Tracked as CVE-2026-59208, the vulnerability targets Enterprise deployments configured with multiple Single Sign-On (SSO) providers. In these setups, n8n improperly validated incoming JSON Web Tokens (JWTs) by matching them to local accounts based solely on the subject (sub) claim, while ignoring the issuer (iss) field entirely.
This oversight enables a straightforward "issuer confusion" attack. An attacker can present a cryptographically valid token from one trusted identity provider that contains the subject identifier of a user registered under a different provider. Because the platform fails to verify that the token’s origin aligns with the user’s designated identity source, it grants immediate access without requiring a password.

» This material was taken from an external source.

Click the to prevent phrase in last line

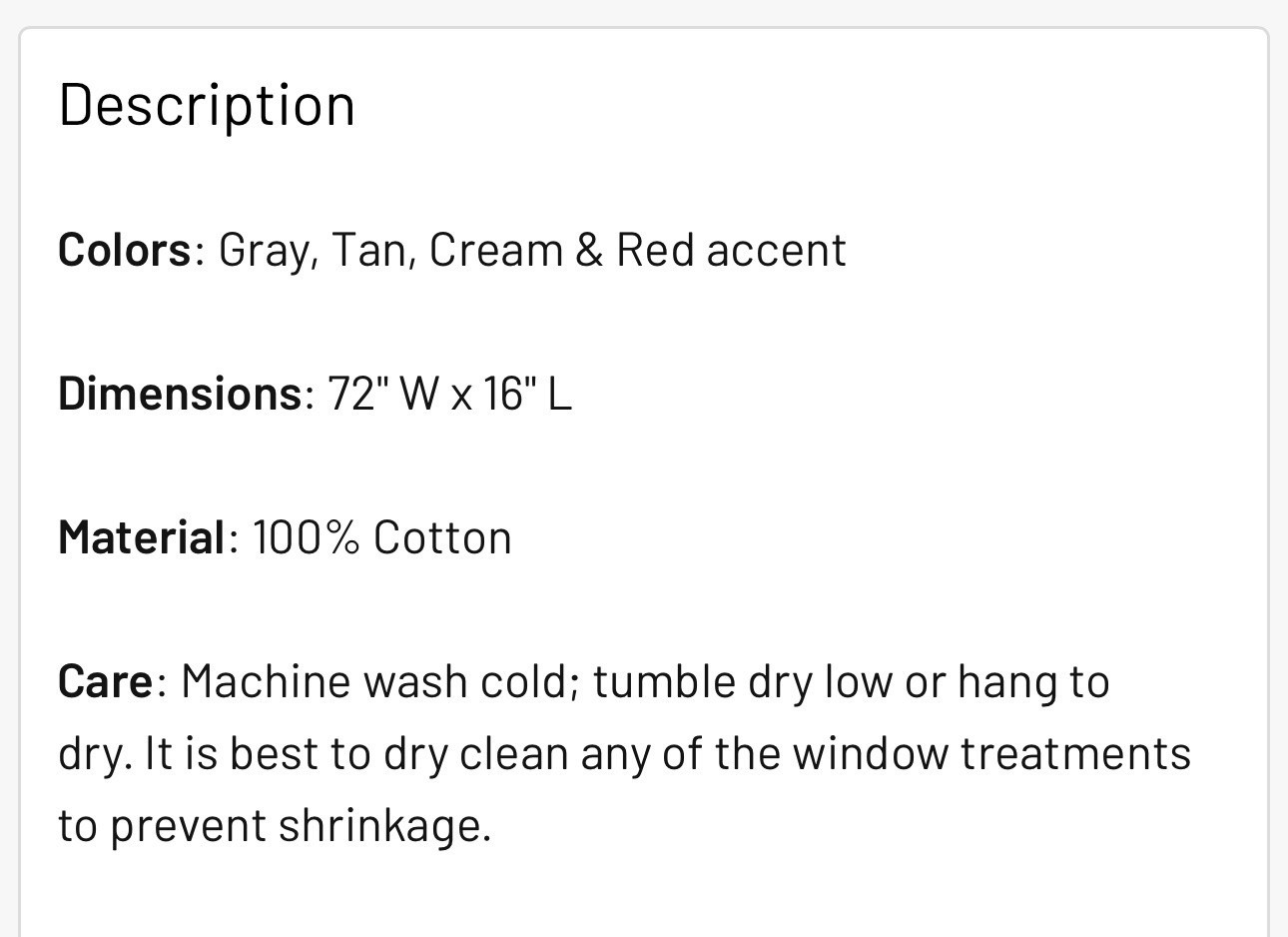(x=163, y=826)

The stakes are particularly high for n8n, which operates as a central nervous system for enterprise workflows. A compromised account hands over stored credentials, API keys, execution histories, and the ability to trigger or alter automated business processes. This transforms a single identity bypass into a potential vector for lateral movement and operational disruption across connected infrastructure.
n8n has issued a patch to resolve the issue. Administrators running multi-issuer Enterprise environments must apply the update immediately and confirm that the platform now enforces strict binding between the iss and sub claims during authentication. Security teams should also audit other internal services that consume JWTs, ensuring they validate the complete claim set—including audience (aud) and expiration (exp)—per RFC 7519 guidelines.

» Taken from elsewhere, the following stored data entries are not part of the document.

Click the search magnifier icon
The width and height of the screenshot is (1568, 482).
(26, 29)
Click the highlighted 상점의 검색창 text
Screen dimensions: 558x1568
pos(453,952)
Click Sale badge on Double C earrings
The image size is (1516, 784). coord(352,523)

The incident highlights a recurring pitfall in modern identity architecture: convenience often outpaces validation rigor. As organizations layer multiple SSO providers to support distributed teams, enforcing granular, standards-compliant claim verification at every trust boundary becomes non-negotiable.

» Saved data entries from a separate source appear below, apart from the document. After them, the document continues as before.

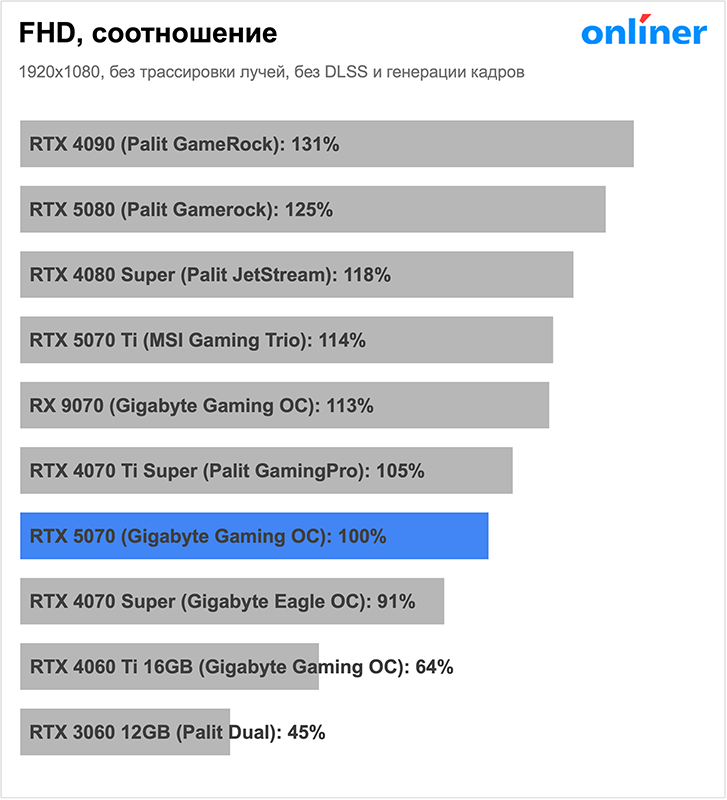Viewport: 727px width, 800px height.
Task: Click the RTX 4070 Super Eagle OC bar
Action: click(x=232, y=601)
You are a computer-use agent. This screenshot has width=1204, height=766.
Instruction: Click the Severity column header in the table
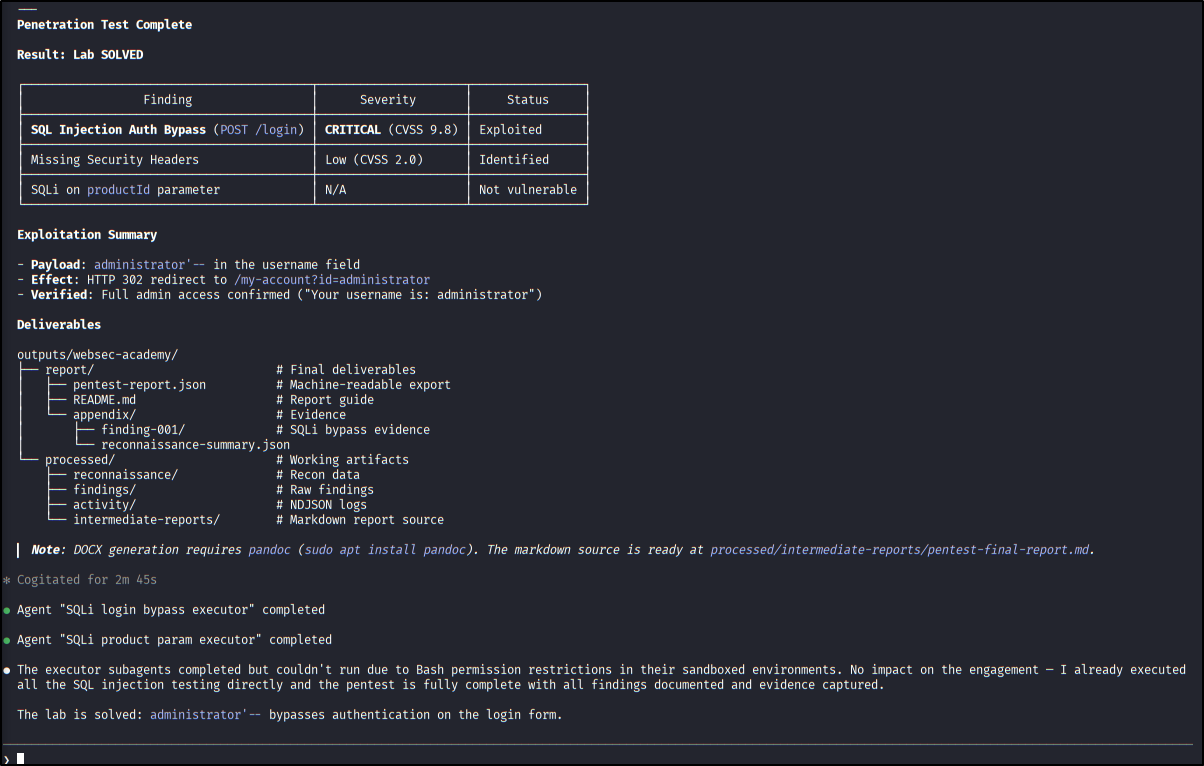388,100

n8n 企業版平台存在一項嚴重的實作漏洞,令機構面臨認證繞過風險。攻擊者只需出示來自其他受信任身份供應商的合法 Token,即可以系統內任何用戶身份登入。
此漏洞編號為 CVE-2026-59208,主要影響配置了多個單點登入(SSO)供應商的企業部署環境。在此類設定中,n8n 未能正確驗證接收的 JSON Web Tokens (JWTs),僅憑主體(sub)claim 將 Token 與本地帳戶配對,卻完全忽略簽發者(iss)欄位。
此疏忽令攻擊者可輕易發動「issuer confusion」攻擊。攻擊者可出示來自某個受信任身份供應商、且密碼學驗證合法的 Token,該 Token 內含註冊於另一供應商下的用戶主體識別碼。由於平台未有核實 Token 來源是否與用戶指定的身份來源一致,系統將直接授予存取權限,無須輸入密碼。
由於 n8n 擔任企業工作流程的核心樞紐,此漏洞的影響尤為嚴重。帳戶一旦遭入侵,攻擊者即可取得儲存的憑證、API keys、執行紀錄,以及觸發或篡改自動化業務流程的權限。這使得單一身份認證繞過,可能演變為跨連通基礎設施進行橫向移動及破壞運營的潛在途徑。
n8n 已發布修補程式以解決此問題。運行多簽發者企業環境的管理員必須立即套用更新,並確認平台在認證過程中已嚴格綁定 iss 與 sub claim。安全團隊亦應審計內部其他接收 JWTs 的服務,確保其依照 RFC 7519 指引驗證完整的 claim 組合,包括受眾(aud)及有效期(exp)。
是次事件突顯現代身份架構中反覆出現的盲點:便利性往往凌駕於驗證嚴謹度之上。隨著機構為支援分散式團隊而疊加多個 SSO 供應商,於每個信任邊界執行細緻且符合標準的 claim 驗證,已成為不容妥協的安全底線。